Saved data entries

·····

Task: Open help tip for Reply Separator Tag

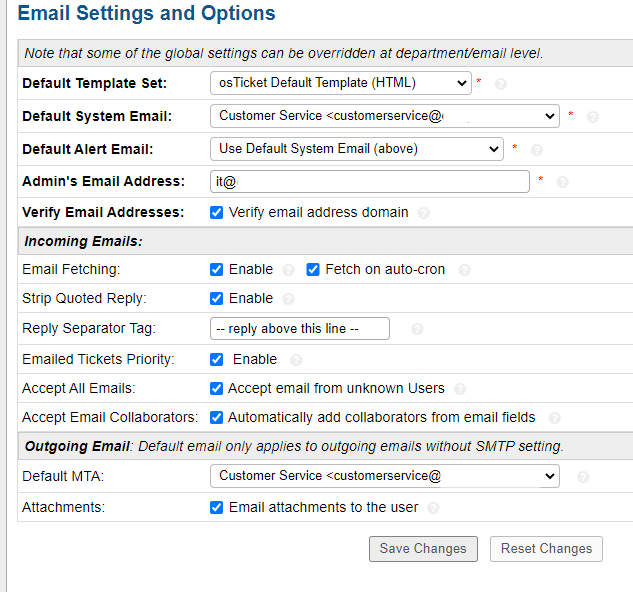Action: click(x=417, y=329)
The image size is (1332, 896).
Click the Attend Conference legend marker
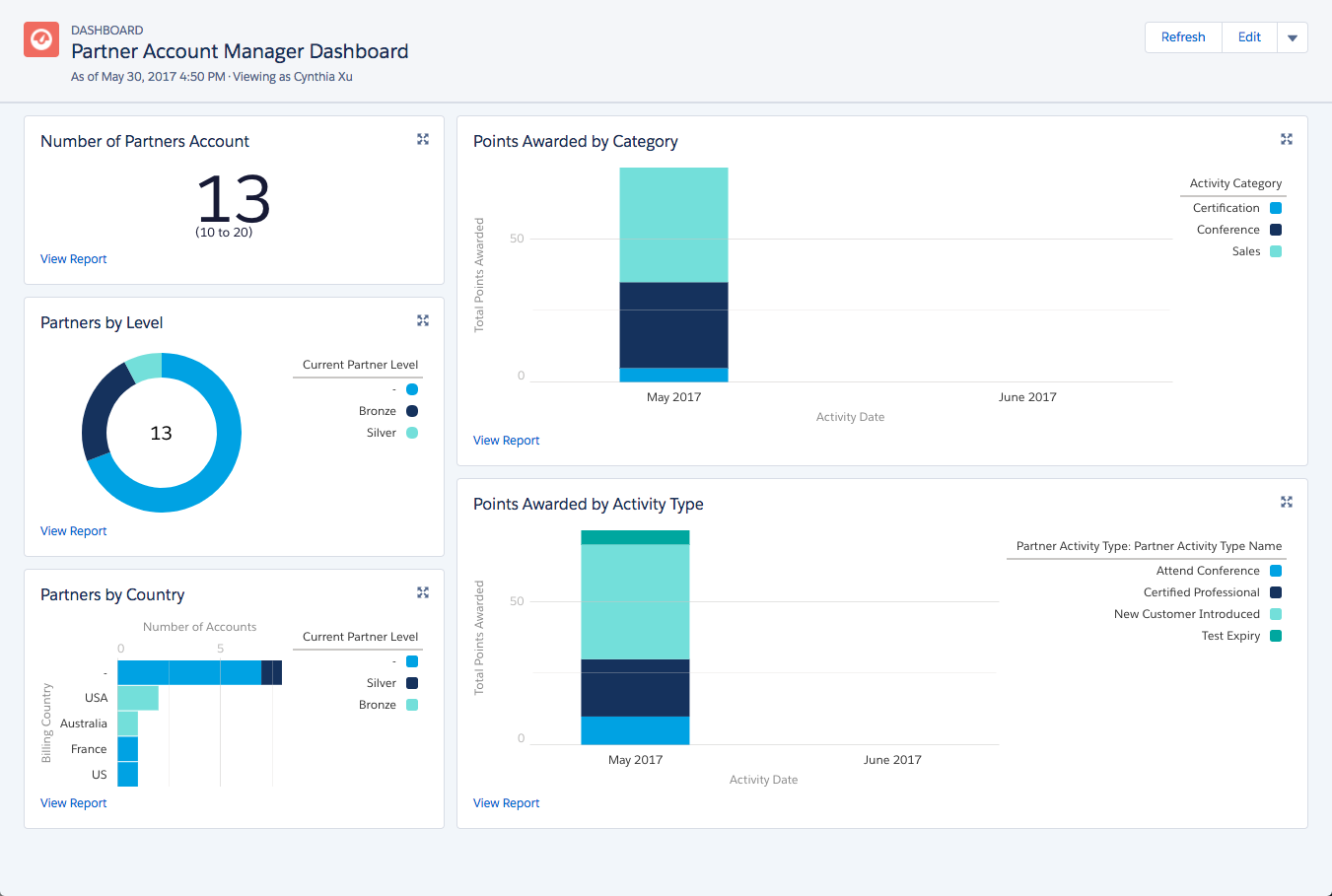1278,570
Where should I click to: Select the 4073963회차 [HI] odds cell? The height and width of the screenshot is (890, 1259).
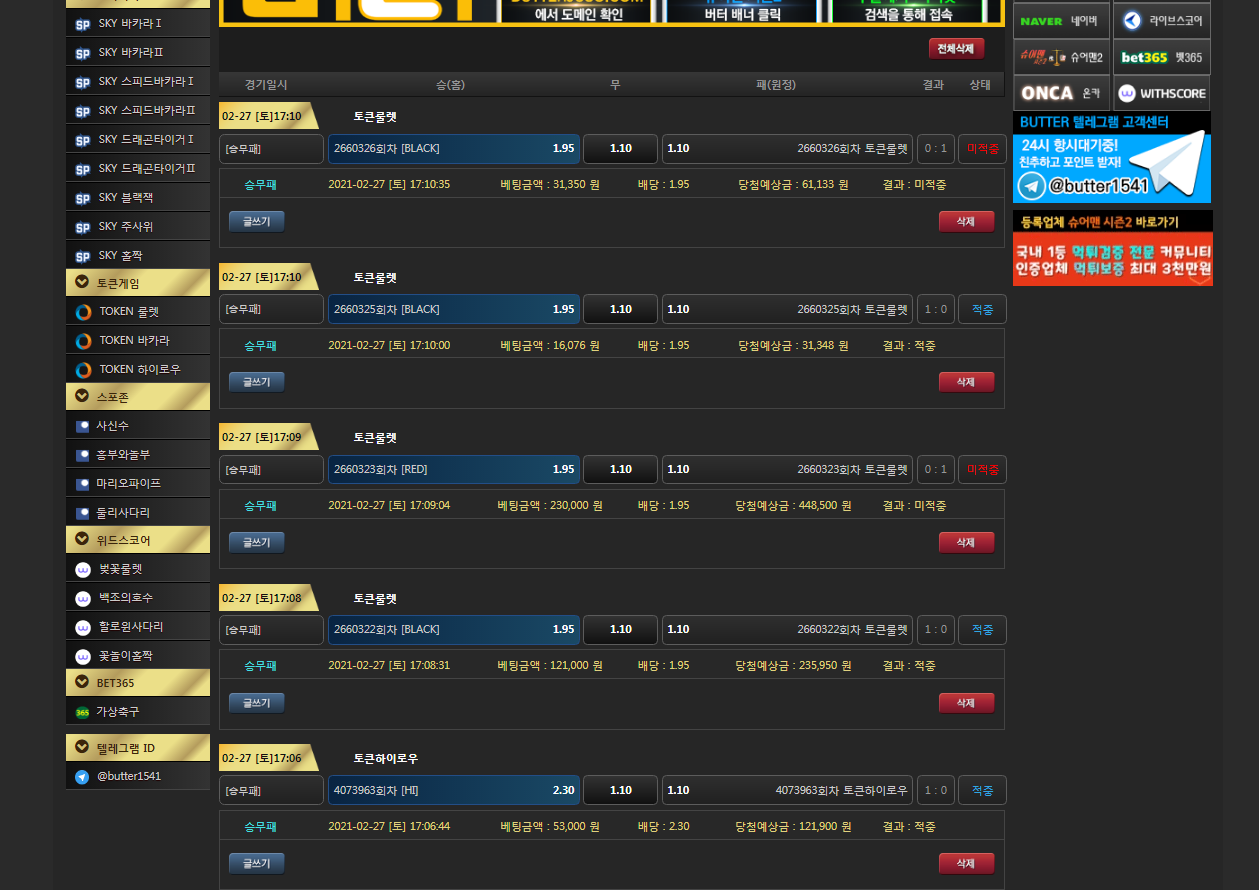(453, 790)
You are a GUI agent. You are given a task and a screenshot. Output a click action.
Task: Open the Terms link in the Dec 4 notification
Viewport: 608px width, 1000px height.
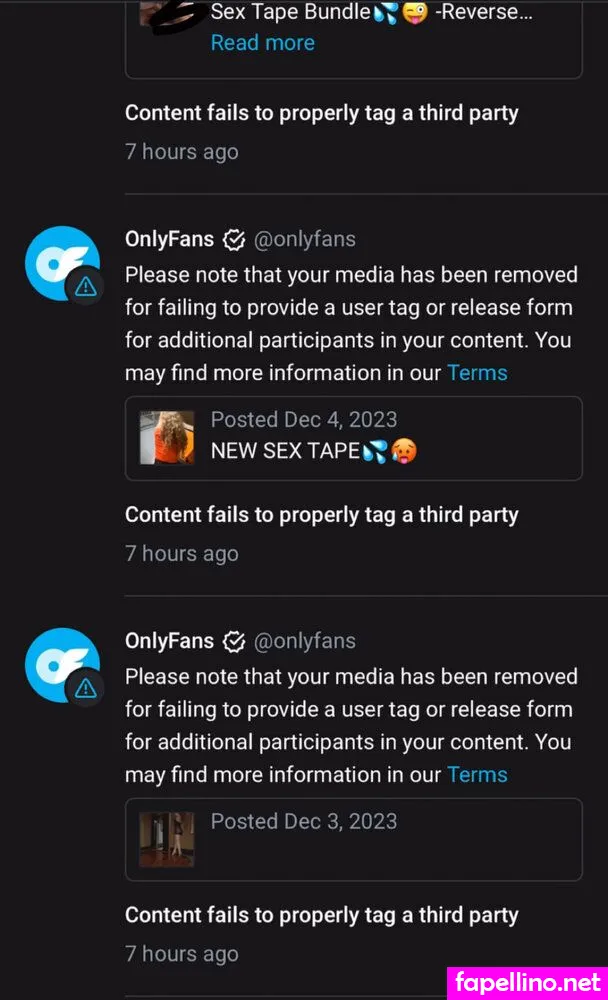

·····

Exercise goal:
The records above need to be given again exactly. Omit the pictures.

Solution to the exercise:
Task: Open help tip for Reply Separator Tag

Action: click(x=417, y=329)
The image size is (1332, 896).
Click the Attend Conference legend marker
1278,570
Where should I click to: Select the 4073963회차 [HI] odds cell? The height and width of the screenshot is (890, 1259).
(453, 790)
You are a GUI agent. You are given a task and a screenshot. Output a click action.
Task: Open the Terms link in the Dec 4 notification
Viewport: 608px width, 1000px height.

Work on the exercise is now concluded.